## EXERCISE BRIEF:
Rewrite the lines below with every instance of "At what coordinates should I click" changed to "Which point should I click", leaving everything else unchanged.
■ ■ ■ ■
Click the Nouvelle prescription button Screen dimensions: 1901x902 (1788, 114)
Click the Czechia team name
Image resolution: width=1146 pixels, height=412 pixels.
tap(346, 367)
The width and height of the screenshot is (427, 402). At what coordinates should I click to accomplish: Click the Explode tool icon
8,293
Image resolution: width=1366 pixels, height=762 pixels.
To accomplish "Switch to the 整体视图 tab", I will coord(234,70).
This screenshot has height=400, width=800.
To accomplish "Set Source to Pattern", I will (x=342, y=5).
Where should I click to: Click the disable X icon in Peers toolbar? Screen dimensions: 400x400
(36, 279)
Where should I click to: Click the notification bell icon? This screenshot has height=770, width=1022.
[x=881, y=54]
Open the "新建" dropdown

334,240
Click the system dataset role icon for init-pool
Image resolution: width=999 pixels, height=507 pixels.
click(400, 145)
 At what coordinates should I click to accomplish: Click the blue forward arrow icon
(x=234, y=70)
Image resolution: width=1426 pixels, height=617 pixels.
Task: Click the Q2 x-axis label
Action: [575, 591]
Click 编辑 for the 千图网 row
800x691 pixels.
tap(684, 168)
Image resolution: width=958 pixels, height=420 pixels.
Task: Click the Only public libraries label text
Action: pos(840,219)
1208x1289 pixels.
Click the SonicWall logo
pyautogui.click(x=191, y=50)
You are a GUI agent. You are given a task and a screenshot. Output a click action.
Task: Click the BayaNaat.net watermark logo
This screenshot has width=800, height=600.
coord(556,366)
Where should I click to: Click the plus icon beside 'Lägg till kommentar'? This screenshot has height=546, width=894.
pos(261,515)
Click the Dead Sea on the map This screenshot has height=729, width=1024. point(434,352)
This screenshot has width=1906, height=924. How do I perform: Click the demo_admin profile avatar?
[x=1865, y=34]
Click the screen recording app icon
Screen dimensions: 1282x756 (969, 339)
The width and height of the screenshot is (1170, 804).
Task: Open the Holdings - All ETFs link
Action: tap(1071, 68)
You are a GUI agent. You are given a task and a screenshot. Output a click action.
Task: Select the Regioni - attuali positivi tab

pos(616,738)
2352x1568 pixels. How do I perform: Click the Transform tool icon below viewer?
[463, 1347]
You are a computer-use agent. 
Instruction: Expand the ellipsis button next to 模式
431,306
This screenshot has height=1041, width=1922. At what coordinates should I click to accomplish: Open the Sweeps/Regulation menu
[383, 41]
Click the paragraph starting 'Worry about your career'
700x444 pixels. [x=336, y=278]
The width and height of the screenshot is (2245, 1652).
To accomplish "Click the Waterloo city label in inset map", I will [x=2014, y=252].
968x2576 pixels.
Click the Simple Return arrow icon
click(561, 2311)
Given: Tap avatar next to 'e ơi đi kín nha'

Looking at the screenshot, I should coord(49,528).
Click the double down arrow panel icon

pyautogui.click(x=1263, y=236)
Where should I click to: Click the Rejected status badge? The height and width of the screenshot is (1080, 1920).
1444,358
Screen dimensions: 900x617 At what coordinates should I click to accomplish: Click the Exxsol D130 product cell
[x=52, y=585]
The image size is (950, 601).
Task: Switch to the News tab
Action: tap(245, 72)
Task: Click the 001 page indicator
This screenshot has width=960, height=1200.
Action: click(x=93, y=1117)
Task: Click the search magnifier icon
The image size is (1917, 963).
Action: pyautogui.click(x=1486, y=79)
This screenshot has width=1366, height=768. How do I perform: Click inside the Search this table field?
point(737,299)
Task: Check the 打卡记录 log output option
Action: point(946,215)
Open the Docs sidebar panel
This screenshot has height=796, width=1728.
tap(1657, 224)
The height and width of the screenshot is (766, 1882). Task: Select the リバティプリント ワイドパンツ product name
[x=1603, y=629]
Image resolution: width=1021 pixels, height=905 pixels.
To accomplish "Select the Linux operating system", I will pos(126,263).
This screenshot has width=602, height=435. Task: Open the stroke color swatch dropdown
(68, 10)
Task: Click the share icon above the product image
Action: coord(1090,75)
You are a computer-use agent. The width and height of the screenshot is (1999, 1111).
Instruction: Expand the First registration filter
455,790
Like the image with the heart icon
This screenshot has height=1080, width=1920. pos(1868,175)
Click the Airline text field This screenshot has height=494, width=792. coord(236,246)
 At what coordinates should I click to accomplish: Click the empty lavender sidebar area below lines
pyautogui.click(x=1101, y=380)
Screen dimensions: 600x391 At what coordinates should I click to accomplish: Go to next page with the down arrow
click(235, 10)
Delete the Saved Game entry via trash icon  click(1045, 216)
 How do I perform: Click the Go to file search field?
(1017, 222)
■ ■ ■ ■
## ANSWER TO THIS EXERCISE:
Click the Nouvelle prescription button Screen dimensions: 1901x902 (1788, 114)
Click the Czechia team name
Image resolution: width=1146 pixels, height=412 pixels.
tap(346, 367)
The width and height of the screenshot is (427, 402). Which point should I click to accomplish: Click the Explode tool icon
8,293
Image resolution: width=1366 pixels, height=762 pixels.
To accomplish "Switch to the 整体视图 tab", I will coord(234,70).
This screenshot has height=400, width=800.
To accomplish "Set Source to Pattern", I will (x=342, y=5).
Where should I click to: Click the disable X icon in Peers toolbar? Screen dimensions: 400x400
(36, 279)
Where should I click to: Click the notification bell icon? This screenshot has height=770, width=1022.
[x=881, y=54]
Open the "新建" dropdown

334,240
Click the system dataset role icon for init-pool
Image resolution: width=999 pixels, height=507 pixels.
click(400, 145)
 Which point should I click to accomplish: Click the blue forward arrow icon
(x=234, y=70)
Image resolution: width=1426 pixels, height=617 pixels.
Task: Click the Q2 x-axis label
Action: [575, 591]
Click 编辑 for the 千图网 row
800x691 pixels.
tap(684, 168)
Image resolution: width=958 pixels, height=420 pixels.
Task: Click the Only public libraries label text
Action: pos(840,219)
1208x1289 pixels.
Click the SonicWall logo
pyautogui.click(x=191, y=50)
You are a GUI agent. You are given a task and a screenshot. Output a click action.
Task: Click the BayaNaat.net watermark logo
This screenshot has width=800, height=600.
coord(556,366)
Where should I click to: Click the plus icon beside 'Lägg till kommentar'? This screenshot has height=546, width=894.
pos(261,515)
Click the Dead Sea on the map This screenshot has height=729, width=1024. point(434,352)
This screenshot has width=1906, height=924. How do I perform: Click the demo_admin profile avatar?
[x=1865, y=34]
Click the screen recording app icon
Screen dimensions: 1282x756 (969, 339)
The width and height of the screenshot is (1170, 804).
Task: Open the Holdings - All ETFs link
Action: tap(1071, 68)
You are a GUI agent. You are given a task and a screenshot. Output a click action.
Task: Select the Regioni - attuali positivi tab

pos(616,738)
2352x1568 pixels. How do I perform: Click the Transform tool icon below viewer?
[463, 1347]
You are a computer-use agent. 
Instruction: Expand the ellipsis button next to 模式
431,306
This screenshot has height=1041, width=1922. Which point should I click to accomplish: Open the Sweeps/Regulation menu
[383, 41]
Click the paragraph starting 'Worry about your career'
700x444 pixels. [x=336, y=278]
The width and height of the screenshot is (2245, 1652).
To accomplish "Click the Waterloo city label in inset map", I will [x=2014, y=252].
968x2576 pixels.
Click the Simple Return arrow icon
click(561, 2311)
Given: Tap avatar next to 'e ơi đi kín nha'

Looking at the screenshot, I should coord(49,528).
Click the double down arrow panel icon

pyautogui.click(x=1263, y=236)
Where should I click to: Click the Rejected status badge? The height and width of the screenshot is (1080, 1920).
1444,358
Screen dimensions: 900x617 Which point should I click to accomplish: Click the Exxsol D130 product cell
[x=52, y=585]
The image size is (950, 601).
Task: Switch to the News tab
Action: tap(245, 72)
Task: Click the 001 page indicator
This screenshot has width=960, height=1200.
Action: click(x=93, y=1117)
Task: Click the search magnifier icon
The image size is (1917, 963).
Action: pyautogui.click(x=1486, y=79)
This screenshot has width=1366, height=768. How do I perform: Click inside the Search this table field?
point(737,299)
Task: Check the 打卡记录 log output option
Action: point(946,215)
Open the Docs sidebar panel
This screenshot has height=796, width=1728.
tap(1657, 224)
The height and width of the screenshot is (766, 1882). Task: Select the リバティプリント ワイドパンツ product name
[x=1603, y=629]
Image resolution: width=1021 pixels, height=905 pixels.
To accomplish "Select the Linux operating system", I will pos(126,263).
This screenshot has width=602, height=435. Task: Open the stroke color swatch dropdown
(68, 10)
Task: Click the share icon above the product image
Action: coord(1090,75)
You are a computer-use agent. The width and height of the screenshot is (1999, 1111).
Instruction: Expand the First registration filter
455,790
Like the image with the heart icon
This screenshot has height=1080, width=1920. pos(1868,175)
Click the Airline text field This screenshot has height=494, width=792. coord(236,246)
 Which point should I click to accomplish: Click the empty lavender sidebar area below lines
pyautogui.click(x=1101, y=380)
Screen dimensions: 600x391 Which point should I click to accomplish: Go to next page with the down arrow
click(235, 10)
Delete the Saved Game entry via trash icon  click(1045, 216)
 How do I perform: Click the Go to file search field?
(1017, 222)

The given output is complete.